Note 3. Acquisition of Woodcliff and Controlling Interest in CompCare
     On January 12, 2007, we acquired all of the outstanding membership interests of Woodcliff in exchange for $9 million in cash and 215,053 shares of our common stock. The purchase price was equal to $667.27 per share of preferred stock and $0.80 per share of common stock of CompCare owned by Woodcliff. Woodcliff had no other assets or liabilities at the date of the acquisition. Woodcliff owns 1,739,130 shares of common stock and 14,400 shares of Series A Convertible Preferred Stock of CompCare, the conversion of which would result in us owning approximately 50.25% and 50.05% of the outstanding shares of common stock of CompCare based on shares outstanding at January 12, 2007 and September 30, 2007, respectively. The preferred stock has voting rights and, combined with the common shares held by us, gives us voting control over CompCare. We have anti-dilution protection and the right to designate a majority of the board of directors of CompCare. In addition, CompCare is required to obtain our consent for a sale or merger involving a material portion of CompCare’s assets or business, and prior to entering into any single or series of related transactions exceeding $500,000 or incurring any debt in excess of $200,000. The acquisition was accounted for as a purchase, and we began consolidating CompCare’s results of operations on January 13, 2007. The remaining ownership interest in CompCare will be accounted for as minority interest.

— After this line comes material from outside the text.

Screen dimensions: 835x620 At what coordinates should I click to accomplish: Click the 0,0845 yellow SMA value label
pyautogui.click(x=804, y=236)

     CompCare provides managed care services in the behavioral health and psychiatric fields. CompCare manages the delivery of a continuum of psychiatric and substance abuse services to commercial, Medicare and Medicaid members on behalf of employers, health plans, government organizations, third-party claims administrators, and commercial and other group purchasers of behavioral healthcare services. The customer base for CompCare’s services includes both private and governmental entities. CompCare’s services are provided primarily by unrelated vendors on a subcontract basis. Since February 2006, we have had a marketing agreement with CompCare under which CompCare has the right to offer our PROMETA treatment programs as part of a disease management offering to its customers and other mutually agreed parties on an exclusive basis. We believe our association with CompCare creates synergies to facilitate the use of PROMETA treatment programs by managed care treatment providers and to provide access to an infrastructure for our disease management product offerings.
     In accordance with SFAS 141, the Woodcliff purchase price was allocated to the fair value of CompCare’s assets and liabilities, including identifiable intangible assets, in accordance with our proportionate share of ownership interest, and the excess of purchase price over the fair value of net assets acquired resulted in goodwill. Goodwill related to this acquisition is not deductible for tax purposes. In accordance with SFAS 142, goodwill is not amortized, but instead is subject to impairment tests. Identified intangibles with definite useful lives are amortized on a straight-line basis over their estimated remaining lives (see Note 2 — Summary of Significant Accounting Policies, under “Goodwill and Other Intangible Assets”).
     The primary source of funds for the Woodcliff acquisition was a $10 million senior secured note and warrant sold and issued to Highbridge International LLC (see Note 4 — Long Term Debt).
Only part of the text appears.